### AIM:
Repeat the rows from the one containing "Click into the 所在地 location field" up to and including the one containing "will (x=780, y=457).", replacing "sidebar" with "side panel" and leaving everything else the same.

*** RECORDS FOR PROCESSING

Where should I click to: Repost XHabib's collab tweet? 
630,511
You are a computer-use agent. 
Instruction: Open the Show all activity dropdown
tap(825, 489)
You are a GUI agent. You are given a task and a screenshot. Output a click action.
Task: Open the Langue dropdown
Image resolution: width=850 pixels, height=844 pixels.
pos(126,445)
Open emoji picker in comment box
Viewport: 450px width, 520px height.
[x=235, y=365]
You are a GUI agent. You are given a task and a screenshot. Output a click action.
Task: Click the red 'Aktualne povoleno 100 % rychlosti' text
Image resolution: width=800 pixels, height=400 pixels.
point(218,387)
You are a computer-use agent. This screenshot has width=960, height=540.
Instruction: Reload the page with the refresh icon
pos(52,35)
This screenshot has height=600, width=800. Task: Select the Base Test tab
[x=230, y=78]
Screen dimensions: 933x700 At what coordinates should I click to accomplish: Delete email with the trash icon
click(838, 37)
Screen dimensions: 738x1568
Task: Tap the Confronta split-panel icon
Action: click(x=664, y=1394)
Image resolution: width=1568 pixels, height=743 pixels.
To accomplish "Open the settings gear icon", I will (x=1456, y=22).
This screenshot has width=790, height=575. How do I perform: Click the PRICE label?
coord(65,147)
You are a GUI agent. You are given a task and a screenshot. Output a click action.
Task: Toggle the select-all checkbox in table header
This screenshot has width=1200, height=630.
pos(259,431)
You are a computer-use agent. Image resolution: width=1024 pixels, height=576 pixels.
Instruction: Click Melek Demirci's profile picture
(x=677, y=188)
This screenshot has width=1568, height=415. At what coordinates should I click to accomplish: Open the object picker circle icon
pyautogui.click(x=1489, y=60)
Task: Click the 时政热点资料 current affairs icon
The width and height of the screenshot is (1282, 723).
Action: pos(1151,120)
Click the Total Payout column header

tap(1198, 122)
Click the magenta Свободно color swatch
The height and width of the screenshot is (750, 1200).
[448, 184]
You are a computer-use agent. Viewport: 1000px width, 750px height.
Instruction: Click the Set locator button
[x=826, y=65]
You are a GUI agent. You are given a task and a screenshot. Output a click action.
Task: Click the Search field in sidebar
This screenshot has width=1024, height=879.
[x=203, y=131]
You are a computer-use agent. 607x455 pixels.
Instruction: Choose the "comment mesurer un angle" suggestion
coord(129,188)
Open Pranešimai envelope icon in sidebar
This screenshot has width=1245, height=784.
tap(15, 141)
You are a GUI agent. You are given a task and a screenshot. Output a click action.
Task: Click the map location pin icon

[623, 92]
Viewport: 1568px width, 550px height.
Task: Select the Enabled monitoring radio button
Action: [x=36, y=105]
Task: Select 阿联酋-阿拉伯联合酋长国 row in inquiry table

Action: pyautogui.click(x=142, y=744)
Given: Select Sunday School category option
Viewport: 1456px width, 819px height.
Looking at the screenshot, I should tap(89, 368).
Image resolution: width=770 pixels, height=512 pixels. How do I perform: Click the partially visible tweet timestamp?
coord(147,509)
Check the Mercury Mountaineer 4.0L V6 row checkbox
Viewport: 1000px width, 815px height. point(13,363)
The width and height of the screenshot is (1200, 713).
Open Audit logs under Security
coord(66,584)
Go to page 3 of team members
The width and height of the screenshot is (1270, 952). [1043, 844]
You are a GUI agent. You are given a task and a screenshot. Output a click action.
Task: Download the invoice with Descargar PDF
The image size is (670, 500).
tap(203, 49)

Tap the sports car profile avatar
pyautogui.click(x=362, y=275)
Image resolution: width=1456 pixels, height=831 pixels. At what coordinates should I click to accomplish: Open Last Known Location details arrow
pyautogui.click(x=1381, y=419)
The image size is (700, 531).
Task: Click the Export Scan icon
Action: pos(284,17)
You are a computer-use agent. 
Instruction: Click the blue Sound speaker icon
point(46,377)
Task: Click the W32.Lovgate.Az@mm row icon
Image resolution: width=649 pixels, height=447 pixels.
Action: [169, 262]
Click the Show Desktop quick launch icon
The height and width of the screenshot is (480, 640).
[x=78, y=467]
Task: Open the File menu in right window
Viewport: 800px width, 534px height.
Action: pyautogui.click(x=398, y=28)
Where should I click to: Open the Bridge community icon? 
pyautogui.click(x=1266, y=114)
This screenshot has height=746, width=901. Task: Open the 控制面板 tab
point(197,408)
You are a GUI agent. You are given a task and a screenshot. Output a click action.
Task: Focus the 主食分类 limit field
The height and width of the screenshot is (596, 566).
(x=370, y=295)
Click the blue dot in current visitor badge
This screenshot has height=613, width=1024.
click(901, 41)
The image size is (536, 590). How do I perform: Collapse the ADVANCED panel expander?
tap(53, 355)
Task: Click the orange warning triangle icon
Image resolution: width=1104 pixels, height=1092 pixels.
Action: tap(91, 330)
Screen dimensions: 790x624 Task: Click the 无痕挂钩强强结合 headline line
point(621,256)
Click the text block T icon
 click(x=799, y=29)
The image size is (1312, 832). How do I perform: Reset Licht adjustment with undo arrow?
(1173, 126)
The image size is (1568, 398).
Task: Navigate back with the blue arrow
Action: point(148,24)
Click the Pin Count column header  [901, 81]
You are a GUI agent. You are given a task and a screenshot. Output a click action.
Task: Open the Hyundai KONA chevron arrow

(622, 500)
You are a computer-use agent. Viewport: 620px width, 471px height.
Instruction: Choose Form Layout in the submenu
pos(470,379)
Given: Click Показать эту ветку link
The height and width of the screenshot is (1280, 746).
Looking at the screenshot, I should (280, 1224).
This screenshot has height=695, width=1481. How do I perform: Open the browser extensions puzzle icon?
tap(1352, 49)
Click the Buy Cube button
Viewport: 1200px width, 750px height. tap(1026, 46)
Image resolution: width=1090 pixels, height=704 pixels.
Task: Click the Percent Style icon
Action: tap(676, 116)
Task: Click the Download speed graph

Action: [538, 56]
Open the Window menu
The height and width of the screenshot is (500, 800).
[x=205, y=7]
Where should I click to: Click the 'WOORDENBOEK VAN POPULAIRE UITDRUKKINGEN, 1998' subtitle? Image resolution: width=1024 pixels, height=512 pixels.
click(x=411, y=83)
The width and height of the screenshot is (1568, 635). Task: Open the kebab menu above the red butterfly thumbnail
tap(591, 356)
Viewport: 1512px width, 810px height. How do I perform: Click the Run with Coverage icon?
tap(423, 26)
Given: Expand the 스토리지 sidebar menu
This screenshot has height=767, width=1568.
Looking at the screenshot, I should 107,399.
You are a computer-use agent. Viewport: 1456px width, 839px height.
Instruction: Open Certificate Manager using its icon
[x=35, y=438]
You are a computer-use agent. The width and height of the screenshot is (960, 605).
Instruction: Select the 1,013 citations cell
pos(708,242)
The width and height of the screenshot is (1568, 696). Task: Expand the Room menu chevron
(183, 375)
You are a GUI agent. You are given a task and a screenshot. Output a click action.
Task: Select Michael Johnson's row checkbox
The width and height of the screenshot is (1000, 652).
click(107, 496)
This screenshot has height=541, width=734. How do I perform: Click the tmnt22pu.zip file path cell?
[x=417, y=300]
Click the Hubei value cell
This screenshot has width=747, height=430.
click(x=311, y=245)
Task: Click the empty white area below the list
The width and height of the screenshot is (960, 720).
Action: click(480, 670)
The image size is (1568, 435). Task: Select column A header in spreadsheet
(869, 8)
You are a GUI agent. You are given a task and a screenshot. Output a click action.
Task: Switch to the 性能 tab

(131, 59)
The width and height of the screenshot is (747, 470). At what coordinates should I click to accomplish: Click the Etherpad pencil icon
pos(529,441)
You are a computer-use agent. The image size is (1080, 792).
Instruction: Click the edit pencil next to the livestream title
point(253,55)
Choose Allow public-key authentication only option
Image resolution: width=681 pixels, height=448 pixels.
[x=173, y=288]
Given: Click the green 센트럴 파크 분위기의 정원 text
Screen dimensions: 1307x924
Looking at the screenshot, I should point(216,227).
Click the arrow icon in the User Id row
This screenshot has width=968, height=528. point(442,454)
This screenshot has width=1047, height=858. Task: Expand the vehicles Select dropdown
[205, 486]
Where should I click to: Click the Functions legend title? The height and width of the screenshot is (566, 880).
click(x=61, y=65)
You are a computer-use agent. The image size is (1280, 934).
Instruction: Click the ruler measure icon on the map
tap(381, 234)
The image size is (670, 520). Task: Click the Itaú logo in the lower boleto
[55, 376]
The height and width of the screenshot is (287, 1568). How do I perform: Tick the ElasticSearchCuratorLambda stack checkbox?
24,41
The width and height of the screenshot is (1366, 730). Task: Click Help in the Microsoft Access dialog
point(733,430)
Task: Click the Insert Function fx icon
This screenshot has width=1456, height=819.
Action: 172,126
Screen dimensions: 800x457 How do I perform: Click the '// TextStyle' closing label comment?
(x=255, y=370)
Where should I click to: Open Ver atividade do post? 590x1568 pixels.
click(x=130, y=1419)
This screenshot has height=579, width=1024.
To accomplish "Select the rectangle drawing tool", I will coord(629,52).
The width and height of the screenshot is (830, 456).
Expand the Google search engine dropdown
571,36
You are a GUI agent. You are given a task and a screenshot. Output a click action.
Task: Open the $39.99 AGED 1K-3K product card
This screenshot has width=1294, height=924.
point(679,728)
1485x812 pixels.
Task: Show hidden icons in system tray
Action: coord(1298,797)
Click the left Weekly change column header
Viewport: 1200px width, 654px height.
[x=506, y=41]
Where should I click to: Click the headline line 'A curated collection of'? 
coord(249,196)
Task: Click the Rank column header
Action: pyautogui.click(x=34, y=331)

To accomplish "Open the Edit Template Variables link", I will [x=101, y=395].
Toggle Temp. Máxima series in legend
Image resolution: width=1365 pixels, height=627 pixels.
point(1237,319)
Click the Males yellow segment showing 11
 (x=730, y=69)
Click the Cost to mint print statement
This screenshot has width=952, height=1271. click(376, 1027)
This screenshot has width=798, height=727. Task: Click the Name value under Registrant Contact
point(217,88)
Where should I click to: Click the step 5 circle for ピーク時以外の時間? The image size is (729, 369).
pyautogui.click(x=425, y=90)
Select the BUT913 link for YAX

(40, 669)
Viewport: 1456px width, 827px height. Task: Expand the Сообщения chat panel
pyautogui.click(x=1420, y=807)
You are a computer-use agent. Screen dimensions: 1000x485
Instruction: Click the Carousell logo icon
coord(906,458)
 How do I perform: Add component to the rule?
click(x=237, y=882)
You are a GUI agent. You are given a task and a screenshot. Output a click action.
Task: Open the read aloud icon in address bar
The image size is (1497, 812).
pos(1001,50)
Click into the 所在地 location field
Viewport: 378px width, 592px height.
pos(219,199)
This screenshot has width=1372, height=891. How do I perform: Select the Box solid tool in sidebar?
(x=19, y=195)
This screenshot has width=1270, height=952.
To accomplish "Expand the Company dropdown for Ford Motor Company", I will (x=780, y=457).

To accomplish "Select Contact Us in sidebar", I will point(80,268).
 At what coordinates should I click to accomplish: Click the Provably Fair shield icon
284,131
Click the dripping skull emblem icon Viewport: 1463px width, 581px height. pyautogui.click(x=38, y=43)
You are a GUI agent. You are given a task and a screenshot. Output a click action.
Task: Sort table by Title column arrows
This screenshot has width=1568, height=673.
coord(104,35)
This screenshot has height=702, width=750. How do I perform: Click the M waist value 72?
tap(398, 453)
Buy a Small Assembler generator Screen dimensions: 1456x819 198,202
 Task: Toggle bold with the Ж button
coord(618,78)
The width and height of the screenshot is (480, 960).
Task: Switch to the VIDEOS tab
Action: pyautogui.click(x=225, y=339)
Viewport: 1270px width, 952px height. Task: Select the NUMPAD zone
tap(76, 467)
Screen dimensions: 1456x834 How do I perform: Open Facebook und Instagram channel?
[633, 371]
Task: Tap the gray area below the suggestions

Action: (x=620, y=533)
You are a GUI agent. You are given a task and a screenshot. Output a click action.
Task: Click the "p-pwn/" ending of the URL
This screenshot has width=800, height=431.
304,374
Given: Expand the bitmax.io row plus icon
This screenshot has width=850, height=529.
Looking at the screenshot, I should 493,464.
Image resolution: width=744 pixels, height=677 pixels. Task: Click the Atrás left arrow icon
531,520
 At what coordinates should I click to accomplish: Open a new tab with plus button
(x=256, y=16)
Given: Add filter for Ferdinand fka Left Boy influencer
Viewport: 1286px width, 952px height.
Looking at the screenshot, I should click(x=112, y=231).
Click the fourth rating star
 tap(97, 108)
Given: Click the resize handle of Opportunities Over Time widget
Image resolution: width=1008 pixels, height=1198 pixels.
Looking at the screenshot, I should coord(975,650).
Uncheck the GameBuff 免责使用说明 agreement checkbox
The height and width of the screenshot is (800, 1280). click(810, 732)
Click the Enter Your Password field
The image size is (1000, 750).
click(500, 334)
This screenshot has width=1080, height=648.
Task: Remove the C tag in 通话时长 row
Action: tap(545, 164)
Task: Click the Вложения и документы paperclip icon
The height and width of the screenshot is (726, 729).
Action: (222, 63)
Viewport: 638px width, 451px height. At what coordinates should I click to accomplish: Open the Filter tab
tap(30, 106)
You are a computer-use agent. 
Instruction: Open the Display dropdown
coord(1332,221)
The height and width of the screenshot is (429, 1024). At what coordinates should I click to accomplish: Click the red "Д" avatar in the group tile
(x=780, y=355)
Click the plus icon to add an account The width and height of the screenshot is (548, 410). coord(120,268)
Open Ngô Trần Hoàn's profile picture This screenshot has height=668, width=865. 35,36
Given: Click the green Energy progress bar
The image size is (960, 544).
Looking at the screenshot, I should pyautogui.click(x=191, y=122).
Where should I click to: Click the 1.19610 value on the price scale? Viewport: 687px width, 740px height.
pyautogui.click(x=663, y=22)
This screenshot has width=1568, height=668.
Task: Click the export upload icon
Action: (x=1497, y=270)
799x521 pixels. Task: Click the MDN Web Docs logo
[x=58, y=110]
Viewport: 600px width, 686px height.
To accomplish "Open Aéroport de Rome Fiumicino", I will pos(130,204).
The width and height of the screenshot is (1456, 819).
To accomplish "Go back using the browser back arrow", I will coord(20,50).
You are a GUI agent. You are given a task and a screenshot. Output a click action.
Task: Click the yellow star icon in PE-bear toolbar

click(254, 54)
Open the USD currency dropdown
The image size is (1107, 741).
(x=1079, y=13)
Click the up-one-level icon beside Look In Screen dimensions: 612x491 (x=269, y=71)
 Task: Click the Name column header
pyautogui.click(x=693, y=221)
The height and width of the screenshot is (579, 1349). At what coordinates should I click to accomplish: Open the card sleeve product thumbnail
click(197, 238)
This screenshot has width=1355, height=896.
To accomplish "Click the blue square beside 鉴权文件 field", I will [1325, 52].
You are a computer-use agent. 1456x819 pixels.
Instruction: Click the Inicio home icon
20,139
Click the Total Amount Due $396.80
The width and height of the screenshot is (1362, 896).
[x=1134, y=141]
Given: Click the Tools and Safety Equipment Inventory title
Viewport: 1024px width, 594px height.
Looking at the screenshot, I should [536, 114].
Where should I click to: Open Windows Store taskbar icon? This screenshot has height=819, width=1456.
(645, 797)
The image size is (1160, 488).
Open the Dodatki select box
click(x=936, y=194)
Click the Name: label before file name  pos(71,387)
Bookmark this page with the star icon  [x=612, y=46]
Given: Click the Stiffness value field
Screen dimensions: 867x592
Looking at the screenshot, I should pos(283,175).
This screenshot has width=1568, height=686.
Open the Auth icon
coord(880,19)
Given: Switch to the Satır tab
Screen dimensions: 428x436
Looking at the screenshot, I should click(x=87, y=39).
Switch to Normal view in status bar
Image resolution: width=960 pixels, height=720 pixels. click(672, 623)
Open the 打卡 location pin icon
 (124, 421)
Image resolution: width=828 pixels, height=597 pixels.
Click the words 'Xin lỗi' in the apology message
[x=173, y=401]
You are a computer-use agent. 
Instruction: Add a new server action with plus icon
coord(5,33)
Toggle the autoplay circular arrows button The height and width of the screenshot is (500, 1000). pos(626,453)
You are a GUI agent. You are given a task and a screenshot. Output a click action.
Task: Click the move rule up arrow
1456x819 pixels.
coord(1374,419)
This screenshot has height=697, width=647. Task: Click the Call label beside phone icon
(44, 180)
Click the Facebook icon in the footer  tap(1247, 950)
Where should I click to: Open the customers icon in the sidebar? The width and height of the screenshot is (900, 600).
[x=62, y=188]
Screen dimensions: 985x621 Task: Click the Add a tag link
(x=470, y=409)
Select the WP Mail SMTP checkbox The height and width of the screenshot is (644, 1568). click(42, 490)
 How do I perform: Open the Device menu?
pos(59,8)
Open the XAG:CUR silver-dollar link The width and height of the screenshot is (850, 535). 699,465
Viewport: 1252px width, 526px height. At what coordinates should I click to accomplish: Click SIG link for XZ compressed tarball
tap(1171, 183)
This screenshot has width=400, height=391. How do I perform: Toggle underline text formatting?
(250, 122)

******

### TASK OUTPUT:
Click into the 所在地 location field
Viewport: 378px width, 592px height.
pos(219,199)
This screenshot has width=1372, height=891. How do I perform: Select the Box solid tool in side panel?
(x=19, y=195)
This screenshot has width=1270, height=952.
To accomplish "Expand the Company dropdown for Ford Motor Company", I will (x=780, y=457).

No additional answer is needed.